And what if you put only 6 percent of your salary away — and, with a click or two, you could boost your contribution?

Would you:

A. Wonder how much those 15 percenters are making

B. Work on your pitch for a raise

C. Say "Hurray for them" and keep saving 6 percent

D. Bump up your savings rate 

Many employees choose D, as peer comparisons push under- savers to pick up the pace, some large 401(k) plan administrators say. 

One big proponent of the approach is Empower Retirement, which administers plans covering 7.5 million employees. (Empower combined the 401(k) businesses of Putnam Investments, Great-West Financial, and J.P. Morgan Retirement Plan Services, and administers Bloomberg LP's own plan.) The tool it uses, How Do I Compare?, launched last year at Putnam — about 350,000 people have access to it today — and Empower is rolling out an enhanced version for all its participants. 

With Empower's tool, retirement savers can compare their contribution rate and balance to the average for people of their gender and their age and income ranges. They can also see how they stack up against the top 10 percent of their peers, which Empower says is the real point of the exercise. 

In a sample of 30,000 savers Empower tracked, 5,000 changed their savings rate while using the tool, on average bumping up their contribution from a starting point of 7.3 percent of salary to match the top savers' average rate of 9.1 percent, for a 25 percent increase.

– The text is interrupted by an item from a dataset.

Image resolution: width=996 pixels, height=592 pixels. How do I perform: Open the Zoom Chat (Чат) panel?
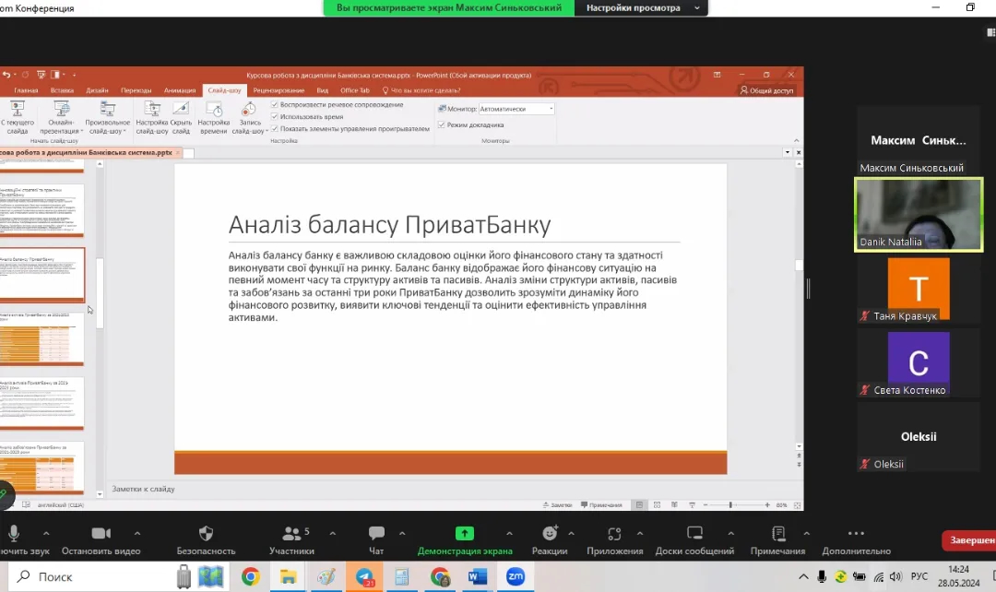(376, 534)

One thing's for sure: Americans don't save enough for retirement, and saving more can make a big difference to your retirement fund. What's good for the goose is good for everybody. The employee saves more for retirement. The employer does right by its workers. The plan provider serves its client well — and gains financially on any added savings the employee invests in its own products.

There's a danger to inviting such comparisons, said Rob Austin, director of retirement research at Aon Hewitt, which doesn't use a peer comparison tool. "If you're in the upper half of the peer comparison, you may say, 'Hey, I'm doing better than most,' and be a little more lax," he said, though you still may not be near an optimal savings level.

Vanguard doesn't have such a tool, either, though it may create one, said spokeswoman Emily White. You need to be very careful with peer messaging, said Rebecca Katz, Vanguard's head of participant strategy and development. One of her researchers knows of a plan in which the average savings rate was 6 percent; after a message went out noting that average, some higher savers cut their rate, she said. Empower said it hasn't seen signs of this. 

Participants in 401(k) plans managed by Fidelity can compare themselves to typical Fidelity account holders by age, Zip code, state, or region, and with other age groups. A study Fidelity did of people who used the tool's app on their mobile device showed they were 17 percent likelier to raise their contribution than those who didn't use the tool. 

On a slow summer Friday, it can also be entertaining. Look here! People between 40 and 49 who live in 90210 typically have a savings rate of 11 percent and an average balance of $111,700. In the White House's Zip, it's 9 percent and $112,000. Out in Palo Alto, it's 15 percent and $156,700. Good fun.

Peer-themed emails that Vanguard sent in tests done in 2013 and 2014 spurred some savers between ages 30 and 50 who put less than 8 percent of their salary in a 401(k) to increase savings. Some 5.4 percent of those getting the message raised their savings rate, compared with a control group's 4.7 percent. Response from people under 30 was smaller; the 50-plus crowd didn't respond. 

Peer comparisons are one of many ways plans try to spark saving. Others include email nudges, like a message in emojis that Vanguard sent to younger workers, and online calculators showing what your current savings could produce in retirement income. 

"Some people wouldn't be motivated by social comparison, and for others it drives everything they do," said Edmund Murphy, Empower's president. "The ultimate goal is to get people to the point where, in retirement, they can replace the income they made while working."